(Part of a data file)
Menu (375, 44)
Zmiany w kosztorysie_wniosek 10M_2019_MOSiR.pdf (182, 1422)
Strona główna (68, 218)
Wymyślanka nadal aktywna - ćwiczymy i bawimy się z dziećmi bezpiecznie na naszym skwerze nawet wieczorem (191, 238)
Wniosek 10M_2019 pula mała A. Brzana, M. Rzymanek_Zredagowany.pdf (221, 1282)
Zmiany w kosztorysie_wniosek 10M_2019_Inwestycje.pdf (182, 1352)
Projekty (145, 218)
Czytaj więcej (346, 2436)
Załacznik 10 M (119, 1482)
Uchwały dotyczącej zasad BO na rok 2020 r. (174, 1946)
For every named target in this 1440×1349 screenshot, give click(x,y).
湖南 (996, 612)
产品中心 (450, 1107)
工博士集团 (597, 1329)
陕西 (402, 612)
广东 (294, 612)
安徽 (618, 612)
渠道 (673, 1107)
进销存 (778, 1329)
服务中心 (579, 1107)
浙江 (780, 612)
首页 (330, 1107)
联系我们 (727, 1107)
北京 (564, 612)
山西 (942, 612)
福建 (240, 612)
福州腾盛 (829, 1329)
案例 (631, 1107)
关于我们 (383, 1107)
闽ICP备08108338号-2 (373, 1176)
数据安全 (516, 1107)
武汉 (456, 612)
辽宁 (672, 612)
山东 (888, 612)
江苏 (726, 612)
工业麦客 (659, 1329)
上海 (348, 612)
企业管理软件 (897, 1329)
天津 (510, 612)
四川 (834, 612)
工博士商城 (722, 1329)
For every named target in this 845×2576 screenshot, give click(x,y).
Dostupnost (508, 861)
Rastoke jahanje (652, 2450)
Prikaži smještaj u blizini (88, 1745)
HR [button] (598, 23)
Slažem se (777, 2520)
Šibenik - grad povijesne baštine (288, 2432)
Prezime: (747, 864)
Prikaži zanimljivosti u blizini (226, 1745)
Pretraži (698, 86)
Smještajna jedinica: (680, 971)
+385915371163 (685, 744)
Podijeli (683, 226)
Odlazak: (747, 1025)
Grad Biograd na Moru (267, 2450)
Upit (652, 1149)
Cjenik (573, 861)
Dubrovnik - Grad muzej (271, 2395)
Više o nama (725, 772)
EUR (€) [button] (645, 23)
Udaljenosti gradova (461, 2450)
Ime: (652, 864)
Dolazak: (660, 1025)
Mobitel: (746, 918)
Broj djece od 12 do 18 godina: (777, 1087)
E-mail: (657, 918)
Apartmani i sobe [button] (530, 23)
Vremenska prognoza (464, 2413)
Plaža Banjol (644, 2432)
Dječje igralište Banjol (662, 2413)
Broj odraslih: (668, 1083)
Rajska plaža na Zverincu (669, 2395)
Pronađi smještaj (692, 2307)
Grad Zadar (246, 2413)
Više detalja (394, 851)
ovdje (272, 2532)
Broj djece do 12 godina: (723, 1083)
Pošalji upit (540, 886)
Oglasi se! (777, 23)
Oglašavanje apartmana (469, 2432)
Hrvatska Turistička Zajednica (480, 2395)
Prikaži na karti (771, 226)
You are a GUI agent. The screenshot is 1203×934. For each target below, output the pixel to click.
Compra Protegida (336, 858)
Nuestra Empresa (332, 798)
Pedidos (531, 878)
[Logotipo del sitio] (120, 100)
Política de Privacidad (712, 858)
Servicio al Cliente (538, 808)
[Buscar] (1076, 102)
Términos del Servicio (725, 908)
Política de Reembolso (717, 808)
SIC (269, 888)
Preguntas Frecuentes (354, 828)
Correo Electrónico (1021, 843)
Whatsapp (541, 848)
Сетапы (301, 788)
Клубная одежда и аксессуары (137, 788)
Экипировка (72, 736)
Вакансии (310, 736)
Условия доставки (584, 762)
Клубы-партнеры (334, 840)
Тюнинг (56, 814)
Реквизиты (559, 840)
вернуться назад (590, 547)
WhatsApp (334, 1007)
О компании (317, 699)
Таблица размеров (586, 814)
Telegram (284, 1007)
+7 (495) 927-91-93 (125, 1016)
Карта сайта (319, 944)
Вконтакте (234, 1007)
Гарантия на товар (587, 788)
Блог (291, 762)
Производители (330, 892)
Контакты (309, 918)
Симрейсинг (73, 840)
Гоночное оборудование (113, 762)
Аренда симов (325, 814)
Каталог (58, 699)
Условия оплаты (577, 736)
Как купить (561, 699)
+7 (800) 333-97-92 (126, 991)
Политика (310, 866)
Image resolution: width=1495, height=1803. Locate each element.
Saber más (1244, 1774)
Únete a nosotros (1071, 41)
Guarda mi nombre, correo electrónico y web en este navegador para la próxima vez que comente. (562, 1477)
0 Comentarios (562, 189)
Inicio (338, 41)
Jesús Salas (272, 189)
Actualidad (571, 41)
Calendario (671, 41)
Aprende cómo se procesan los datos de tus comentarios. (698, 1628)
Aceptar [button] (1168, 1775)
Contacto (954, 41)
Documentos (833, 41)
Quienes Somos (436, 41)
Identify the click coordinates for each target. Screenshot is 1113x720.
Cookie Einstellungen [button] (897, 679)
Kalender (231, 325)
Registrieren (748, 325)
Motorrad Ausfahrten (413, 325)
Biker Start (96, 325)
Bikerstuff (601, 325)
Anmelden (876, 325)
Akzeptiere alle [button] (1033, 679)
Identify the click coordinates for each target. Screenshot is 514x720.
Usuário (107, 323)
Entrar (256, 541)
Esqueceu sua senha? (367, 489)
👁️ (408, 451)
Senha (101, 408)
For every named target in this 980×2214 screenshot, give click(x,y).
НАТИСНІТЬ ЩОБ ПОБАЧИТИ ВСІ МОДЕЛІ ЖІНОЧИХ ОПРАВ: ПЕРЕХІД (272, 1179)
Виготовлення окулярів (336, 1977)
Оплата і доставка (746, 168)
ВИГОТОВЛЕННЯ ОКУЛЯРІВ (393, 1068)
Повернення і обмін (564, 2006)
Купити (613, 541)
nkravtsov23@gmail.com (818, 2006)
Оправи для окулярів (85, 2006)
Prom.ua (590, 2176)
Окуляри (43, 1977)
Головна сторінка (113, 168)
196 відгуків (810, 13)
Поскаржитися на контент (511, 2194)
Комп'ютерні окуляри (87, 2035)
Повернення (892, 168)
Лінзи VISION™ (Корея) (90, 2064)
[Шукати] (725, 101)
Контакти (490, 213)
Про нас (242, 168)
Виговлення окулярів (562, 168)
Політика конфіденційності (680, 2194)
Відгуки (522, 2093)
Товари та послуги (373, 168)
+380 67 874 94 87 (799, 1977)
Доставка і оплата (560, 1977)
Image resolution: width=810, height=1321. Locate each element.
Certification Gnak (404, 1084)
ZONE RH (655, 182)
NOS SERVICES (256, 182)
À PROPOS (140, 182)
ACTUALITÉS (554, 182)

» Goal of the exercise:
Rewrite the items from the very first line through the line containing "福建 (240, 612)", keeping the requests in place, and shift each answer by adding 27 to every coordinate number.

» In response:
Menu (402, 71)
Zmiany w kosztorysie_wniosek 10M_2019_MOSiR.pdf (209, 1449)
Strona główna (95, 245)
Wymyślanka nadal aktywna - ćwiczymy i bawimy się z dziećmi bezpiecznie na naszym skwerze nawet wieczorem (218, 265)
Wniosek 10M_2019 pula mała A. Brzana, M. Rzymanek_Zredagowany.pdf (248, 1309)
Zmiany w kosztorysie_wniosek 10M_2019_Inwestycje.pdf (209, 1379)
Projekty (172, 245)
Czytaj więcej (373, 2463)
Załacznik 10 M (146, 1509)
Uchwały dotyczącej zasad BO na rok 2020 r. (201, 1973)
For every named target in this 1440×1349 screenshot, give click(x,y).
湖南 (1023, 639)
产品中心 (477, 1134)
工博士集团 (624, 1356)
陕西 (429, 639)
广东 (321, 639)
安徽 (645, 639)
渠道 (700, 1134)
进销存 (805, 1356)
服务中心 (606, 1134)
浙江 (807, 639)
首页 (357, 1134)
联系我们 (754, 1134)
北京 (591, 639)
山西 (969, 639)
福建 (267, 639)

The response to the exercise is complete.